[What you should do] Print the records again, matching each line exactly.

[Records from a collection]
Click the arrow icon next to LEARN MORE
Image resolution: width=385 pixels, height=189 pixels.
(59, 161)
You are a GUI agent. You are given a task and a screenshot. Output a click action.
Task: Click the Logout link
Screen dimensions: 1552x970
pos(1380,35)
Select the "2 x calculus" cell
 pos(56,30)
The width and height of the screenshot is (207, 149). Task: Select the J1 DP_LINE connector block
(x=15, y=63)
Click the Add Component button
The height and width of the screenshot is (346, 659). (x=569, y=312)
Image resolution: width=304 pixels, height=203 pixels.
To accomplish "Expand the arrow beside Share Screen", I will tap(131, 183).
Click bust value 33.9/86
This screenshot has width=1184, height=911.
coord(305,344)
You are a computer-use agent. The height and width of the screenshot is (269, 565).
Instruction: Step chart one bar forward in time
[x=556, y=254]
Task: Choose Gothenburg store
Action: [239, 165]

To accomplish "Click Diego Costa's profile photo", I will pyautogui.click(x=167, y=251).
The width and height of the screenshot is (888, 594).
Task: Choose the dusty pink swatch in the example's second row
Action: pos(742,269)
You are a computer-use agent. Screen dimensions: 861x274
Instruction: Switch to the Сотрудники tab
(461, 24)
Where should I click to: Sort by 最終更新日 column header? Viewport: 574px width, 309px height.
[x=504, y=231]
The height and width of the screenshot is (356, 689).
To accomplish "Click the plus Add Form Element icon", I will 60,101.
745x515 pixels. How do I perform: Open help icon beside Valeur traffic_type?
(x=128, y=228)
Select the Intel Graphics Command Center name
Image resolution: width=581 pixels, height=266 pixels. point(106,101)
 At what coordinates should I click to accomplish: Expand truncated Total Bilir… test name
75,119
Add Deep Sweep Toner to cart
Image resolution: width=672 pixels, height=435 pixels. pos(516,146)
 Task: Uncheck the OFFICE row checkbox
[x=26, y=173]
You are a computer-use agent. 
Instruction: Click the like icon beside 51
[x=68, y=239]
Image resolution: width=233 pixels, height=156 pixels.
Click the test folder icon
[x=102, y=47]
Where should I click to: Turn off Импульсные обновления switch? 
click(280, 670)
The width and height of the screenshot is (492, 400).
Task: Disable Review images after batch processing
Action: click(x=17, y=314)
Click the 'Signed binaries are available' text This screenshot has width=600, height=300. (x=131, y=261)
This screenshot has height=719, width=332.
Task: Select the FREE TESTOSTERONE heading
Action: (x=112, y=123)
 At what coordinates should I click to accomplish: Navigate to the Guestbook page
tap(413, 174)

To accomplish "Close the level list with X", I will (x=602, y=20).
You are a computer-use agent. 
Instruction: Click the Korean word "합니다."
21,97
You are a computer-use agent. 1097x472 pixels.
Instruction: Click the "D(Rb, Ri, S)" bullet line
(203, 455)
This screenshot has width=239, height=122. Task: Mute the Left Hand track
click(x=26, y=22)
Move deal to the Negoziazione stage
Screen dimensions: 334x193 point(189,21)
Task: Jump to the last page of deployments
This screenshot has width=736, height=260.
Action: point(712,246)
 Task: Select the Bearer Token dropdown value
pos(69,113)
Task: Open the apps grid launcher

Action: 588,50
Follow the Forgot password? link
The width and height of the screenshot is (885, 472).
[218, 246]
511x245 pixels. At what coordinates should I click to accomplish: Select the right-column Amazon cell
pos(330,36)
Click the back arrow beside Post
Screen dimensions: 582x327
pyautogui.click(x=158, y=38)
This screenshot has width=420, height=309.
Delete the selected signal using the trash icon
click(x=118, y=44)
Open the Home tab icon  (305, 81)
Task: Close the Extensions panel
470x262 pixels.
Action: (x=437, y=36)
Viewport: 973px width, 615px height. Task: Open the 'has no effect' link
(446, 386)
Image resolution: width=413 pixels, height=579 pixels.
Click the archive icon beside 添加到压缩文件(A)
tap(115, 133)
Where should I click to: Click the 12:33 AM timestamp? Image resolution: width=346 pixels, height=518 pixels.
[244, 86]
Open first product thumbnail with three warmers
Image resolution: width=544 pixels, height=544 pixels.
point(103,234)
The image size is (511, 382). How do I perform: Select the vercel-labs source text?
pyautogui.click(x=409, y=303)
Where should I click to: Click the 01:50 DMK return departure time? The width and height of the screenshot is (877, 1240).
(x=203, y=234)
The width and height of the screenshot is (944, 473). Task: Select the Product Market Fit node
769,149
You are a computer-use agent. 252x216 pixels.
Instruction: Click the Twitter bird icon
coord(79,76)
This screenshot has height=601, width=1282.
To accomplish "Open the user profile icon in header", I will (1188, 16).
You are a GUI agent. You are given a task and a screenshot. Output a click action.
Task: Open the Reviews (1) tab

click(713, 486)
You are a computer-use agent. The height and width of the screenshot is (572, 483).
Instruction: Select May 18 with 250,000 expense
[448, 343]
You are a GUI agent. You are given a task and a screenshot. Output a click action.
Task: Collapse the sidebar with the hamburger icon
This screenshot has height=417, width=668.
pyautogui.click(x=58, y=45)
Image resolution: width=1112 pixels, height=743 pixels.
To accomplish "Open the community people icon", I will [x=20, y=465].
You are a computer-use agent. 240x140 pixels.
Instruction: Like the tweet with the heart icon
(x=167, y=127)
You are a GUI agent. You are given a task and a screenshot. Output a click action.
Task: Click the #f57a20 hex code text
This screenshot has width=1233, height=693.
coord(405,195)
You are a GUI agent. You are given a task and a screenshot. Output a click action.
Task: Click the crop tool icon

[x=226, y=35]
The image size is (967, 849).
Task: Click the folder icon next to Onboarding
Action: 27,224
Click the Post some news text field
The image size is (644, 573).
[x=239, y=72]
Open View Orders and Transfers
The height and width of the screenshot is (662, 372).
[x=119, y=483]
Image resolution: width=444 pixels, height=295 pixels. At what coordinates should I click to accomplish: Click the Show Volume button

[Completed task]
Click the arrow icon next to LEARN MORE
Image resolution: width=385 pixels, height=189 pixels.
(59, 161)
You are a GUI agent. You are given a task and a screenshot. Output a click action.
Task: Click the Logout link
Screen dimensions: 1552x970
pos(1380,35)
Select the "2 x calculus" cell
 pos(56,30)
The width and height of the screenshot is (207, 149). Task: Select the J1 DP_LINE connector block
(x=15, y=63)
Click the Add Component button
The height and width of the screenshot is (346, 659). (x=569, y=312)
Image resolution: width=304 pixels, height=203 pixels.
To accomplish "Expand the arrow beside Share Screen", I will tap(131, 183).
Click bust value 33.9/86
This screenshot has width=1184, height=911.
coord(305,344)
You are a computer-use agent. The height and width of the screenshot is (269, 565).
Instruction: Step chart one bar forward in time
[x=556, y=254]
Task: Choose Gothenburg store
Action: [239, 165]

To accomplish "Click Diego Costa's profile photo", I will pyautogui.click(x=167, y=251).
The width and height of the screenshot is (888, 594).
Task: Choose the dusty pink swatch in the example's second row
Action: pos(742,269)
You are a computer-use agent. Screen dimensions: 861x274
Instruction: Switch to the Сотрудники tab
(461, 24)
Where should I click to: Sort by 最終更新日 column header? Viewport: 574px width, 309px height.
[x=504, y=231]
The height and width of the screenshot is (356, 689).
To accomplish "Click the plus Add Form Element icon", I will 60,101.
745x515 pixels. How do I perform: Open help icon beside Valeur traffic_type?
(x=128, y=228)
Select the Intel Graphics Command Center name
Image resolution: width=581 pixels, height=266 pixels. point(106,101)
 At what coordinates should I click to accomplish: Expand truncated Total Bilir… test name
75,119
Add Deep Sweep Toner to cart
Image resolution: width=672 pixels, height=435 pixels. pos(516,146)
 Task: Uncheck the OFFICE row checkbox
[x=26, y=173]
You are a computer-use agent. 
Instruction: Click the like icon beside 51
[x=68, y=239]
Image resolution: width=233 pixels, height=156 pixels.
Click the test folder icon
[x=102, y=47]
Where should I click to: Turn off Импульсные обновления switch? 
click(280, 670)
The width and height of the screenshot is (492, 400).
Task: Disable Review images after batch processing
Action: click(x=17, y=314)
Click the 'Signed binaries are available' text This screenshot has width=600, height=300. (x=131, y=261)
This screenshot has height=719, width=332.
Task: Select the FREE TESTOSTERONE heading
Action: (x=112, y=123)
 At what coordinates should I click to accomplish: Navigate to the Guestbook page
tap(413, 174)

To accomplish "Close the level list with X", I will (x=602, y=20).
You are a computer-use agent. 
Instruction: Click the Korean word "합니다."
21,97
You are a computer-use agent. 1097x472 pixels.
Instruction: Click the "D(Rb, Ri, S)" bullet line
(203, 455)
This screenshot has width=239, height=122. Task: Mute the Left Hand track
click(x=26, y=22)
Move deal to the Negoziazione stage
Screen dimensions: 334x193 point(189,21)
Task: Jump to the last page of deployments
This screenshot has width=736, height=260.
Action: point(712,246)
 Task: Select the Bearer Token dropdown value
pos(69,113)
Task: Open the apps grid launcher

Action: 588,50
Follow the Forgot password? link
The width and height of the screenshot is (885, 472).
[218, 246]
511x245 pixels. At what coordinates should I click to accomplish: Select the right-column Amazon cell
pos(330,36)
Click the back arrow beside Post
Screen dimensions: 582x327
pyautogui.click(x=158, y=38)
This screenshot has width=420, height=309.
Delete the selected signal using the trash icon
click(x=118, y=44)
Open the Home tab icon  (305, 81)
Task: Close the Extensions panel
470x262 pixels.
Action: (x=437, y=36)
Viewport: 973px width, 615px height. Task: Open the 'has no effect' link
(446, 386)
Image resolution: width=413 pixels, height=579 pixels.
Click the archive icon beside 添加到压缩文件(A)
tap(115, 133)
Where should I click to: Click the 12:33 AM timestamp? Image resolution: width=346 pixels, height=518 pixels.
[244, 86]
Open first product thumbnail with three warmers
Image resolution: width=544 pixels, height=544 pixels.
point(103,234)
The image size is (511, 382). How do I perform: Select the vercel-labs source text?
pyautogui.click(x=409, y=303)
Where should I click to: Click the 01:50 DMK return departure time? The width and height of the screenshot is (877, 1240).
(x=203, y=234)
The width and height of the screenshot is (944, 473). Task: Select the Product Market Fit node
769,149
You are a computer-use agent. 252x216 pixels.
Instruction: Click the Twitter bird icon
coord(79,76)
This screenshot has height=601, width=1282.
To accomplish "Open the user profile icon in header", I will (1188, 16).
You are a GUI agent. You are given a task and a screenshot. Output a click action.
Task: Open the Reviews (1) tab

click(713, 486)
You are a computer-use agent. The height and width of the screenshot is (572, 483).
Instruction: Select May 18 with 250,000 expense
[448, 343]
You are a GUI agent. You are given a task and a screenshot. Output a click action.
Task: Collapse the sidebar with the hamburger icon
This screenshot has height=417, width=668.
pyautogui.click(x=58, y=45)
Image resolution: width=1112 pixels, height=743 pixels.
To accomplish "Open the community people icon", I will [x=20, y=465].
You are a computer-use agent. 240x140 pixels.
Instruction: Like the tweet with the heart icon
(x=167, y=127)
You are a GUI agent. You are given a task and a screenshot. Output a click action.
Task: Click the #f57a20 hex code text
This screenshot has width=1233, height=693.
coord(405,195)
You are a GUI agent. You are given a task and a screenshot. Output a click action.
Task: Click the crop tool icon

[x=226, y=35]
The image size is (967, 849).
Task: Click the folder icon next to Onboarding
Action: 27,224
Click the Post some news text field
The image size is (644, 573).
[x=239, y=72]
Open View Orders and Transfers
The height and width of the screenshot is (662, 372).
[x=119, y=483]
Image resolution: width=444 pixels, height=295 pixels. At what coordinates should I click to accomplish: Click the Show Volume button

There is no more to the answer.